New DRAMs aim to ease
main-memory bottlenecks
New interface standards, on-chip caches, and banked architectures
all compete for places in future computation
BY DAVID BONDURANT
Enhanced Memory Systems
Colorado Springs, CO
Over the past three years, DRAM manufacturers have launched several
novel memory architectures aimed at overcoming the growing performance
drag imposed by conventional multiplexed memories. This drag affects both
main-memory and frame-buffer subsystems. The effectiveness of the various
approaches depends on both latency and bandwidth.
A small, simple SRAM cache memory was once sufficient to reduce DRAM
memory latency and bandwidth requirements, making main-memory speed insignificant
to system performance. New operating systems, databases, and graphic images
are now much larger than caches. Processors operate at clock rates much
faster than the memory bus. Multitasking, multithreading operating systems
force frequent context switches, losing the remaining cache effectiveness.
Beyond fast-page mode
In 1992, DRAM companies began introducing specialized DRAM products
to solve the growing performance gap. Today, numerous DRAM alternatives
have the architectural complexity of complete mainframe and supercomputer
memory subsystems on a single chip (seebox , “Unraveling DRAM
performance claims”).
Companies such as Mitsubishi (Sunnyvale, CA) and Ramtron International's
subsidiary, Enhanced Memory Systems (Colorado Springs, CO), are among the
first to introduce specialized memory subsystem chips. The Mitsubishi Cached
DRAM (CDRAM) combines a traditional segmented 10-ns SRAM cache, a 60-ns
DRAM, and a synchronous interface on a single chip. This integration improves
latency on cache hits and increases the width of the DRAM to cache memory
bus for fast cache-fill time.
Enhanced Memory Systems' Enhanced DRAM (EDRAM) is the first single-chip
specialty memory to combine a 10-ns SRAM page-wide cache with a fast 25-ns
DRAM array and an even wider DRAM-to-cache bus. The EDRAM also includes
new control features to eliminate traditional DRAM precharge and refresh
penalties.
The JEDEC DRAM committee has defined a set of standard DRAMs targeted
at improving performance. The extended-data-output (EDO) DRAM is a simple
modification to the fast-page-mode DRAM.
EDO DRAM allows output data to be held while the next-page access is
started. This pipelining of data improves the burst speed of an otherwise-unchanged
fast-page-mode DRAM from 25 MHz to as high as 50 MHz.

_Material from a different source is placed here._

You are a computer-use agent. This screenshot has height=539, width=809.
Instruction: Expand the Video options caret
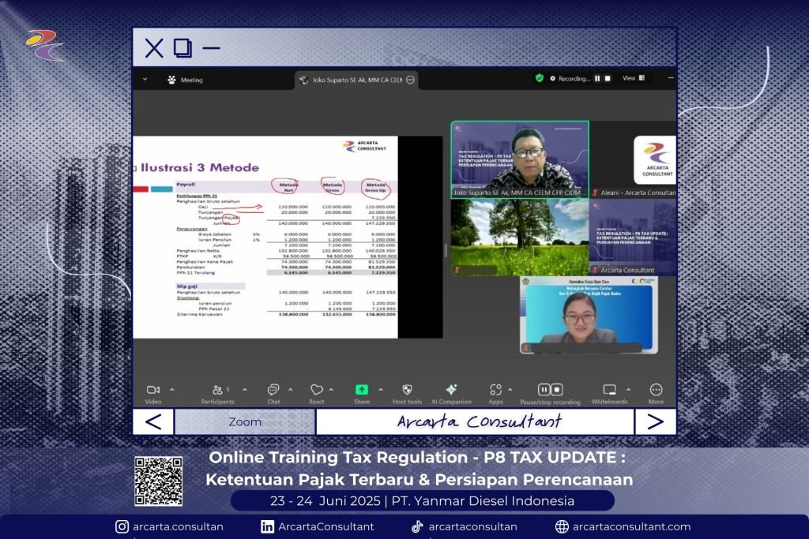click(x=172, y=390)
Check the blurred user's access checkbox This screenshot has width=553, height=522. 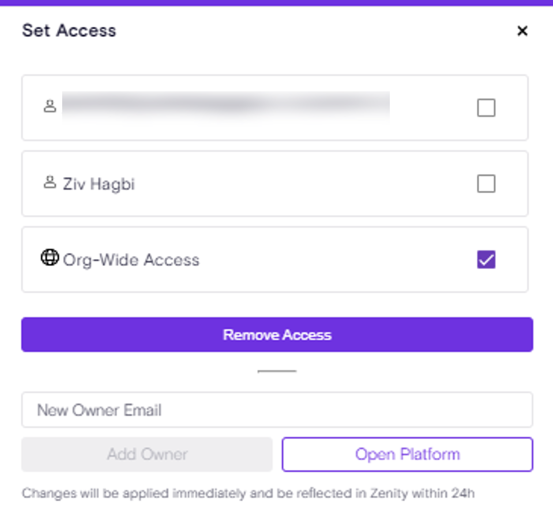click(486, 108)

Companies such as Mosel-Vitelic (San Jose, CA) and Silicon Magic (Cupertino,
CA) are now pushing EDO speed to 66 MHz and increasing random-access speed
to 35 ns. In a little over one year, EDO DRAM has become the most common
DRAM main memory in PC systems.
Another JEDEC EDO DRAM, the burst EDO (BEDO) DRAM, is defined by Micron
Technology (Boise, ID). This DRAM increases burst speed to 66 MHz by putting
a burst-address counter on chip. The BEDO DRAM has not been successful
in PC systems because it did not get Intel's chipset support.
A third JEDEC memory is intended for speeds exceeding 100 MHz. The synchronous
DRAM (SDRAM) combines a higher level of pipelining, a fully synchronous
interface, multiple DRAM banks, and an optional low-voltage series-stub-terminated
logic (SSTL) interface to provide high burst speed, but no significant
improvement in basic random-access speed. The SDRAM's multiple DRAM banks
allow the slow initial latency of the DRAM to be hidden when random accesses
to alternate DRAM banks overlap current data bursts.
The 16-Mbit SDRAM has two banks. The 64-Mbit SDRAM increases the number
of banks to four. After a slow start, the SDRAM appears poised to become
the next standard DRAM for PC main memory during 1997. At the same time,
a variation of the SDRAM called the synchronous graphics RAM (SGRAM) provides
the high-burst-speed advantages of the SDRAM in a 256-K x 32-bit configuration
tailored for the commodity graphics market.
Rambus DRAM (RDRAM), a revolutionary DRAM developed by Rambus (Mountain
View, CA), extracts over 500 Mbytes/s of peak bandwidth from a single chip.
This high bandwidth per chip is especially suited to small memory systems
containing only a few memory chips, such as systems for graphics boards
and future low-end PC applications.
The RDRAM operates its low-voltage I/O interface at a 250-MHz synchronous
clock rate, clocking data on both edges of the clock by multiplexing control,
address, and data over the same 8-bit-wide data bus, and providing two
separate DRAM banks on-chip. The RDRAM interface is optimized for short
bus length and limited memory size.
An unfortunate side effect of the highly multiplexed RDRAM architecture
is slower initial latency, which reduces the sustained bandwidth under
random-access or short-data-burst conditions. To improve this, Rambus has
defined a second-generation Concurrent Rambus DRAM that increases the number
of DRAM banks to four. It also changes the control interface to hide random-access
latency when accessing alternate DRAM banks, similar to SDRAM.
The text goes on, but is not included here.